* DOCUMENT SECTION
#####

In the ongoing battle between JetBlue and the Florida Department of Revenue (DOR), a circuit court judge in Leon County recently ruled1 in favor of the state, denying JetBlue’s claim of unconstitutional taxation under the federal Commerce Clause. JetBlue’s previous claims of unconstitutionality under the supremacy and foreign commerce clauses were dismissed2 at the end of last year.
At issue is Florida’s statutory special airlines apportionment formula for purposes of calculating corporate income tax. Florida determines an airline’s taxable income by dividing the number of miles it carries passengers within the “Florida box”—a geographical area statutorily defined by latitude and longitude—by the miles it carries passengers everywhere. JetBlue’s position was that this box includes international waters and portions of other states where Florida has no authority to tax, which consequently violates of the Constitution’s commerce clause.
Judge Jonathan Sjostrom of the Florida Second Judicial Circuit decided that “Florida’s income tax applied to 7% of JetBlue’s income is fair by any reasonable, economic measure.” Based on JetBlue’s responses to the DOR’s interrogatories, JetBlue’s economic activity in Florida was much greater than the resulting apportionment percentage. The judge referenced the economic reality of JetBlue’s in-state payroll, revenue, property, and takeoffs and landings that each approached or exceeded 20% during the years at issue.
The judge also rejected the claim that the Florida statute violated the internal consistency test in the Supreme Court case Complete Auto Transit,3 stating that it is difficult to imagine how other states could enact an identical statute since it defines state territory based on specific geographic features within Florida. Judge Sjostrom felt that it was unlikely that an airline would be taxed on 100% of its income.

#####

* DATA EXCERPTS
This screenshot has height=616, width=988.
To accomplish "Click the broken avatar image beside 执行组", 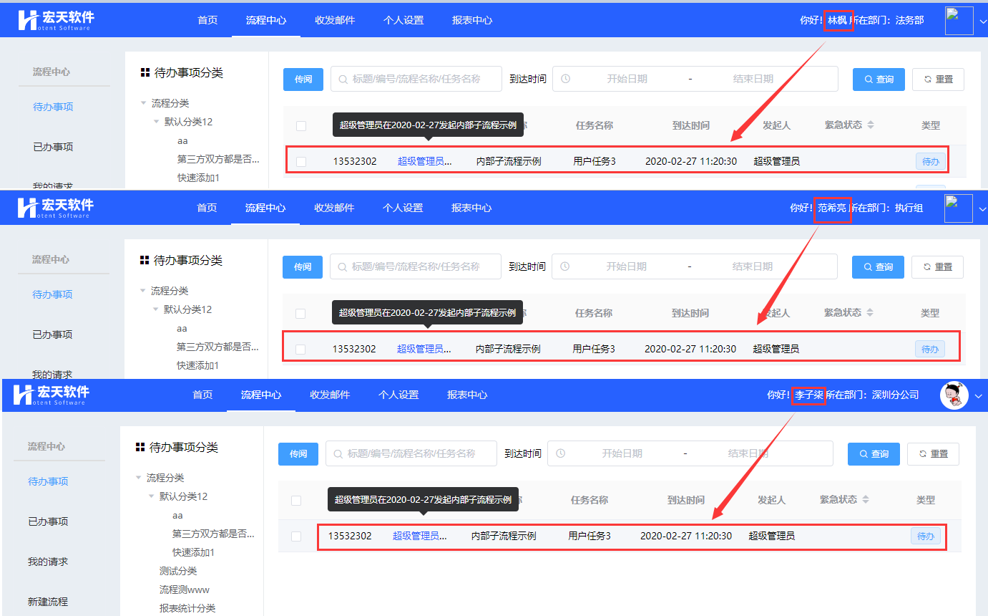I will 958,208.
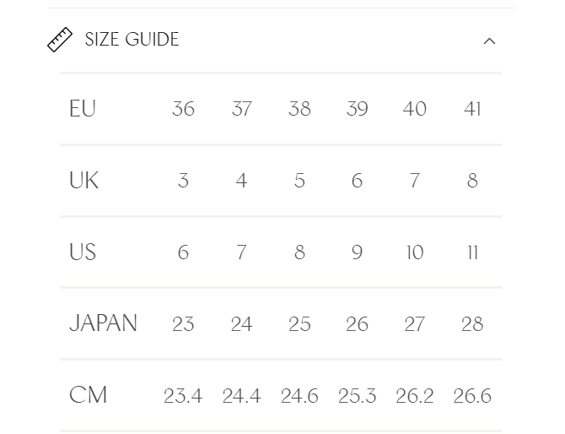Click the SIZE GUIDE heading text
This screenshot has height=434, width=565.
pos(132,40)
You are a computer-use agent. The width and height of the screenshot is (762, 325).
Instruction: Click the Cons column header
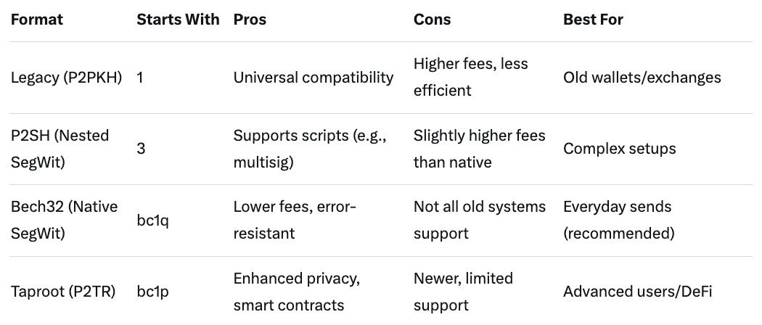[432, 20]
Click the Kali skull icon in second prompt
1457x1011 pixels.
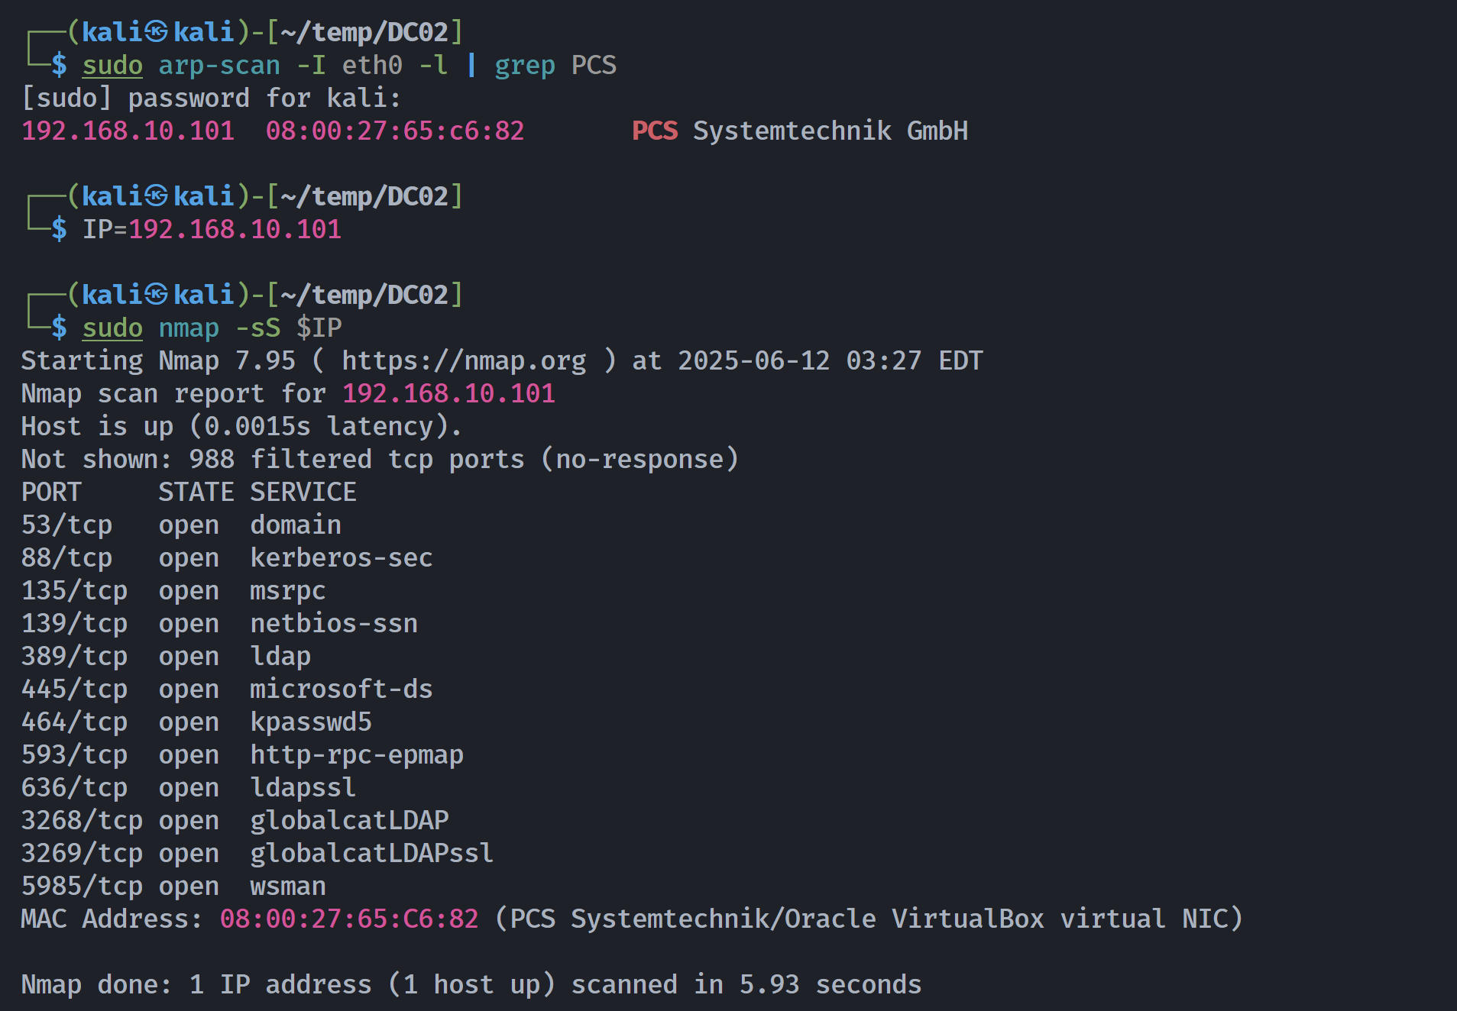coord(157,195)
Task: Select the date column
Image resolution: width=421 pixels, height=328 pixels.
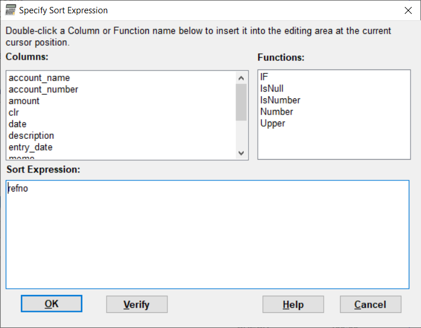Action: point(17,124)
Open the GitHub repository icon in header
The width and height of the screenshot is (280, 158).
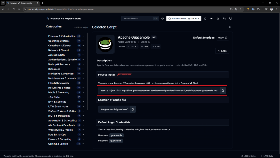point(205,19)
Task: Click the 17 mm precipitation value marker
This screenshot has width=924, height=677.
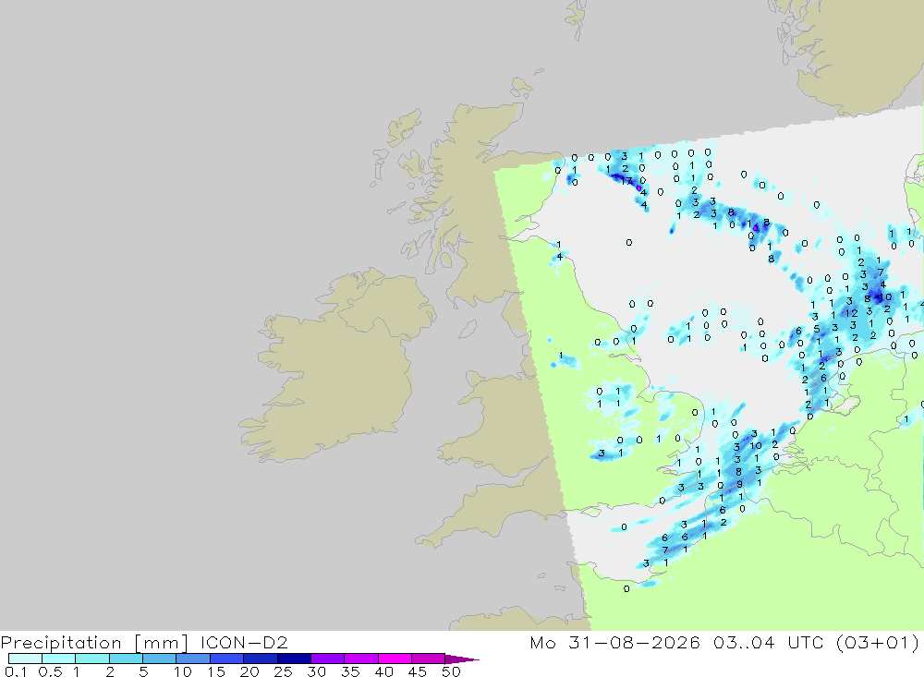Action: coord(626,181)
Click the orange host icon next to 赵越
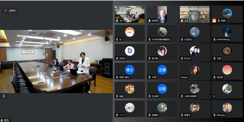This screenshot has width=244, height=122. click(x=214, y=20)
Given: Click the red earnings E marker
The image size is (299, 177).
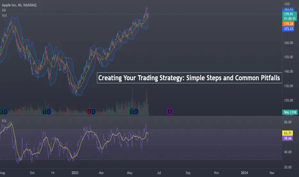Looking at the screenshot, I should click(x=89, y=111).
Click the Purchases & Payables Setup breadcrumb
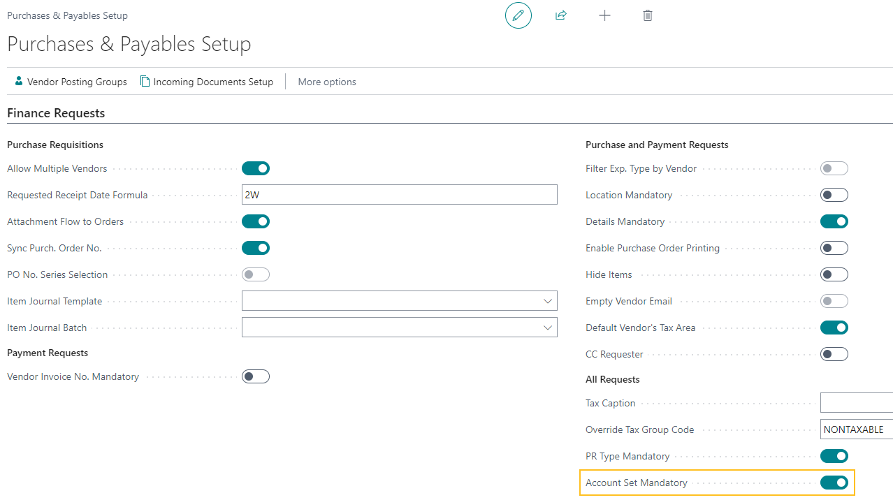The image size is (893, 500). (67, 15)
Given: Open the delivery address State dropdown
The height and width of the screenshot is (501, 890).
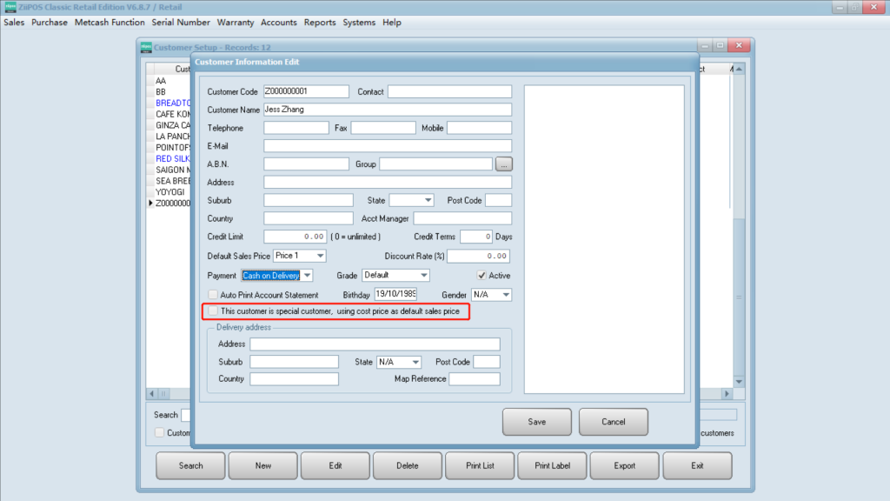Looking at the screenshot, I should (x=415, y=362).

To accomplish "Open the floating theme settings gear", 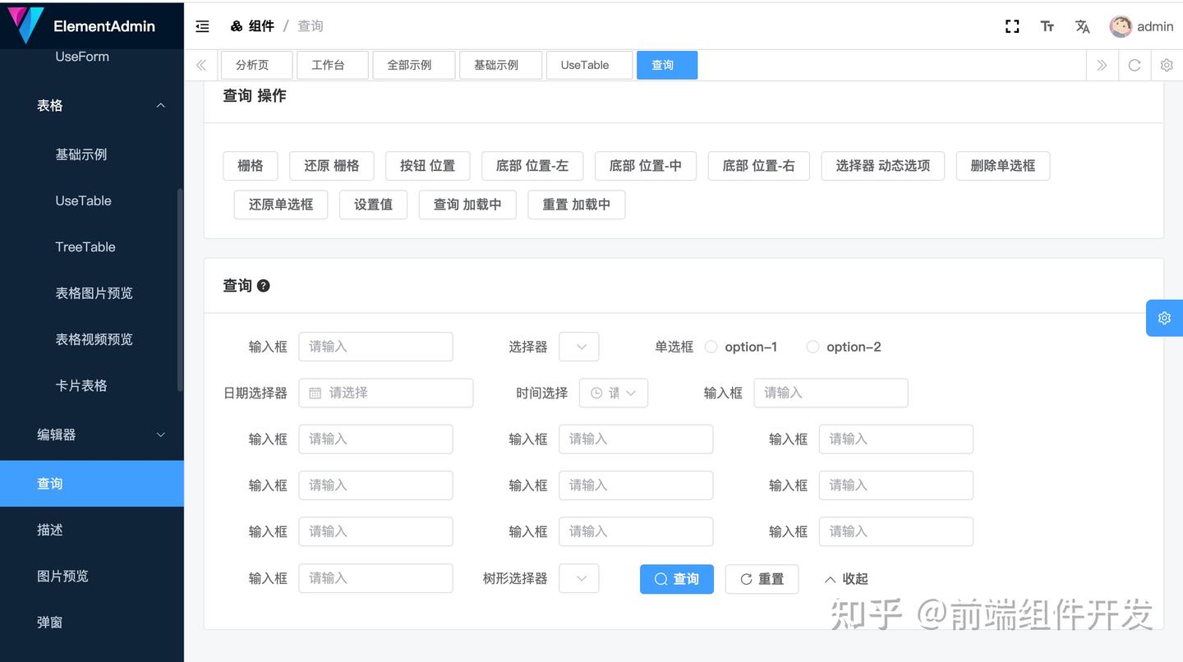I will [1163, 318].
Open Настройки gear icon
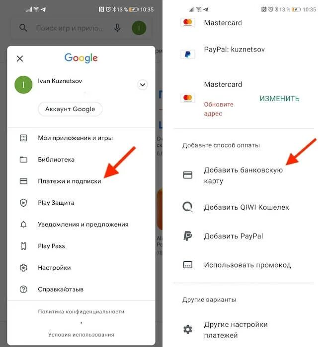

#####

* TASKS AND EXERCISES
[A] In the article on JetBlue's tax dispute with Florida, what share of JetBlue's income did the judge find Florida's income tax applied to?
[B] Retype the passage of the JetBlue tax article from "At issue is" to "Constitution’s commerce clause.".
[C] Condense the paragraph of the JetBlue tax article that begins "At issue is Florida's statutory special airlines apportionment formula" into a shorter version that keeps its main facts.
Rely only on the JetBlue tax article; the records play no part.

* ANSWERS GIVEN
[A] 7%

[B]
At issue is Florida’s statutory special airlines apportionment formula for purposes of calculating corporate income tax. Florida determines an airline’s taxable income by dividing the number of miles it carries passengers within the “Florida box”—a geographical area statutorily defined by latitude and longitude—by the miles it carries passengers everywhere. JetBlue’s position was that this box includes international waters and portions of other states where Florida has no authority to tax, which consequently violates of the Constitution’s commerce clause.

[C] The dispute concerns Florida's special apportionment formula for airline corporate income tax. It divides the miles an airline carries passengers within the statutorily defined "Florida box" by the miles it carries them everywhere. JetBlue argued that the box takes in international waters and parts of other states that Florida cannot tax, which violates the Constitution's Commerce Clause.